Ficou aquela sensação de “já acabou?”. E, dessa vez, até os créditos finais nos meteram uma rasteira, sem cenas por toda a sua extensão, somente com uma aparição de Nick Fury (que também desmanchou) mandando uma mensagem para a… Capitã Marvel (!). Confesso que não conhecia essa super-heroína, mas o que se tem falado por aí é que ela tem muito poder. Outro detalhe interessante está nos heróis que sobreviveram. Bruce Banner, que não se transformou em Hulk por todo o filme, deve voltar com força total como o monstro verde no próximo filme (pelo menos assim espero!), assim como Stark e Rogers terão que fazer as pazes de qualquer jeito. Quanto a trazer os mortos para a vida, Thanos já até deu a dica: é só usar a joia do tempo (o problema vai ser tirar a manopla da mão dele, embora os heróis tenham quase conseguido nesse filme). E seria muito legal ver o Thor descer o cacete (ou o machado) no Thanos (ele quase conseguiu aqui).

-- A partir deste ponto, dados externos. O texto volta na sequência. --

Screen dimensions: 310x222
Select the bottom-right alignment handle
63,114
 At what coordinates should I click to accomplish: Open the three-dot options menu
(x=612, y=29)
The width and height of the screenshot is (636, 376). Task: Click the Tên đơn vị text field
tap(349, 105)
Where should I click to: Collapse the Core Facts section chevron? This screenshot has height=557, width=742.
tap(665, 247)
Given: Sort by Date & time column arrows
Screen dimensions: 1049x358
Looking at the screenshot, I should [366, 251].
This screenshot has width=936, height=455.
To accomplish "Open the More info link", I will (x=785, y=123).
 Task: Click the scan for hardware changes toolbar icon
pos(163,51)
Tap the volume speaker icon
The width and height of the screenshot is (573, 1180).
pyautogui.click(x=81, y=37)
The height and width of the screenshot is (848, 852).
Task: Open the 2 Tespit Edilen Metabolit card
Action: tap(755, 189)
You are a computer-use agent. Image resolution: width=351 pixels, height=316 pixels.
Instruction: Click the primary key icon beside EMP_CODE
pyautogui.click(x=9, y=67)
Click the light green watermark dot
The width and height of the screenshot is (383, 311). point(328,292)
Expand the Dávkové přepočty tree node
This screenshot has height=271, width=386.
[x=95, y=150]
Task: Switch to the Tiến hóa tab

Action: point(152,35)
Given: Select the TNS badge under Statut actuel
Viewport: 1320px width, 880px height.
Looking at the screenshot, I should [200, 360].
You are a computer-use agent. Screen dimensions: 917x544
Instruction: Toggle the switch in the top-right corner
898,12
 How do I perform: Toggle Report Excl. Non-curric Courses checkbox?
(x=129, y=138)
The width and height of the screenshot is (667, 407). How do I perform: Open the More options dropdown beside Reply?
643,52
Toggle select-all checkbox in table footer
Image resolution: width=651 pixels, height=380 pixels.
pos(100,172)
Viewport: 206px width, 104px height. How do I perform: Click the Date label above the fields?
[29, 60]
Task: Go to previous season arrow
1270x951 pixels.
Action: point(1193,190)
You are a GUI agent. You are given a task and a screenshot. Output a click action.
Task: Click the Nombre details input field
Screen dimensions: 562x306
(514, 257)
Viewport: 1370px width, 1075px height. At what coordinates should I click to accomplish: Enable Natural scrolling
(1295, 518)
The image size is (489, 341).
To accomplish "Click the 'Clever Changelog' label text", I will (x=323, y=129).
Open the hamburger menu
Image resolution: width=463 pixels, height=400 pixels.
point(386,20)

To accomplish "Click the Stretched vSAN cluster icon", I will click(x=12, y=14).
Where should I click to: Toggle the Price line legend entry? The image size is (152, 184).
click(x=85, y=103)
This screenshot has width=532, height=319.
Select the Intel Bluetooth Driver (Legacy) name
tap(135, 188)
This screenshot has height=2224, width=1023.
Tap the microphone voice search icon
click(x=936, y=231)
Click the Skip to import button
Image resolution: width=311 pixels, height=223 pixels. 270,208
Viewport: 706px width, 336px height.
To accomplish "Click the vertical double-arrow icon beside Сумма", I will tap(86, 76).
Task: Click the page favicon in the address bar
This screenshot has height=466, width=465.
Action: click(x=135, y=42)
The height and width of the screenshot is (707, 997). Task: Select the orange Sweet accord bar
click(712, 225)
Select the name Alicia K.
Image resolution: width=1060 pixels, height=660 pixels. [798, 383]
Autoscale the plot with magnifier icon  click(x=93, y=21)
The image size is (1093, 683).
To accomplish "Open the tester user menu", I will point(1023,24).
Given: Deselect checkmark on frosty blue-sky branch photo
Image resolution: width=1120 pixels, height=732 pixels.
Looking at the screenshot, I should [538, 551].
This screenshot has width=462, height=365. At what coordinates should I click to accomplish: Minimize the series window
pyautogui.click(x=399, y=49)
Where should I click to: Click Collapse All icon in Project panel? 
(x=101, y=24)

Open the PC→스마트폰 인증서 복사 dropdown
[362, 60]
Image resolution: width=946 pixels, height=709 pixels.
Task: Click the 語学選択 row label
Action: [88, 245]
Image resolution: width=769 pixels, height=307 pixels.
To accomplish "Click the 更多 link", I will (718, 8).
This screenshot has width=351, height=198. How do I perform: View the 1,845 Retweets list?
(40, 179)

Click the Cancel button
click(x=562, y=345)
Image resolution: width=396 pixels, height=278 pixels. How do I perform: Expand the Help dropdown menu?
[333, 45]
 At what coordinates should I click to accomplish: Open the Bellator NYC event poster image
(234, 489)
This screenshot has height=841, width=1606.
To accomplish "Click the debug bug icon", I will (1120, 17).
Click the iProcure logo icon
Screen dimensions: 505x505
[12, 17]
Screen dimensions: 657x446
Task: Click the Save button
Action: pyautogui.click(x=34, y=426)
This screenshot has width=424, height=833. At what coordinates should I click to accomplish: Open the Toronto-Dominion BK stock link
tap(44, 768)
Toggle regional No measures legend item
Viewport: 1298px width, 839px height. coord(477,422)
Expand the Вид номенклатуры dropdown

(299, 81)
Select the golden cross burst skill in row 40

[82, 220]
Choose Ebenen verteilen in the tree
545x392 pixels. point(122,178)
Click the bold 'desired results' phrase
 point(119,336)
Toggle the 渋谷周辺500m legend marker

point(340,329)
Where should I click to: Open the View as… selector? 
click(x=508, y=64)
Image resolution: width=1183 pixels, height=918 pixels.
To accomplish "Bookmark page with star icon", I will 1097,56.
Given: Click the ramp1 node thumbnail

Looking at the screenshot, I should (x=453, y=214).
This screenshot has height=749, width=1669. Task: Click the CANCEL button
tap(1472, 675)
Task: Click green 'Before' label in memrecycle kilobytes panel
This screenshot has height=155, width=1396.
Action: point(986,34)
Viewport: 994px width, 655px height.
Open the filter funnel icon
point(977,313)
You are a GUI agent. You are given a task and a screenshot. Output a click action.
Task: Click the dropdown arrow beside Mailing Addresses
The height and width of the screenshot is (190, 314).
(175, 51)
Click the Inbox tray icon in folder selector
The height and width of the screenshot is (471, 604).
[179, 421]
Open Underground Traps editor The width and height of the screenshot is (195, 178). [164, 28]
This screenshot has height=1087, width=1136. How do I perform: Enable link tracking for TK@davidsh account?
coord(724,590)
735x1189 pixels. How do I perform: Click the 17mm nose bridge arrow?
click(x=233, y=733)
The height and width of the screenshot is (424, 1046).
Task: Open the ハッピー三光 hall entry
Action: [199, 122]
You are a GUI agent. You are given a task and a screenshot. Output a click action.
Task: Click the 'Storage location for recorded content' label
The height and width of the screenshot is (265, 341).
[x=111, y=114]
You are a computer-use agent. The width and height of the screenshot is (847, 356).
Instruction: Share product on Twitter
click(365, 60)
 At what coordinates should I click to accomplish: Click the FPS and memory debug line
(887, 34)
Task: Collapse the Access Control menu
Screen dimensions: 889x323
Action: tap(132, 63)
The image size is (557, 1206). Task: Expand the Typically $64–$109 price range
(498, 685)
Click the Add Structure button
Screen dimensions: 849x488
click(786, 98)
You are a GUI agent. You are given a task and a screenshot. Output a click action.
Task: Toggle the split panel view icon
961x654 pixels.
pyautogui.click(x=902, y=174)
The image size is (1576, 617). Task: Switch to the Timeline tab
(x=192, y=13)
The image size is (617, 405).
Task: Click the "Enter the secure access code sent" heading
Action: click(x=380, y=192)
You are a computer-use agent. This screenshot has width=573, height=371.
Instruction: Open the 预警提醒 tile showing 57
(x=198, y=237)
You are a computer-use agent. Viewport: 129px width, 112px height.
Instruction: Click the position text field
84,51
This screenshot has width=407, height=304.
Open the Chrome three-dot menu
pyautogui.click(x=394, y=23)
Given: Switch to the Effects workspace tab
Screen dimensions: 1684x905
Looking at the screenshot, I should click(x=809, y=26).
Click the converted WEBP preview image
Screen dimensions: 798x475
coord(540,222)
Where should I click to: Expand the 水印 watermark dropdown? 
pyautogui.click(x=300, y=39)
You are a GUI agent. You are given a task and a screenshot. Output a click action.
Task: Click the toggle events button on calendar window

Assim, “Vingadores, Guerra Infinita”, é mais um filmaço da Marvel, muito sombrio, pois os heróis encontraram um inimigo muito poderoso, e a derrota foi avassaladora. Haverá uma volta por cima total? Ou algumas marcas permanecerão? Confesso que não li os quadrinhos para saber como tudo se processou, se bem que nem sempre o cinema toma o mesmo rumo das histórias dos quadrinhos, alterando-as ao seu bel prazer. Até Thanos retornar (como foi prometido no final derradeiro do filme) esse incômodo vai ficar coçando o fundo de nossas mentes. Aquelas cinzas até agora estão provocando uma sensação desconfortável. Mas esse filme é um programa para lá de obrigatório.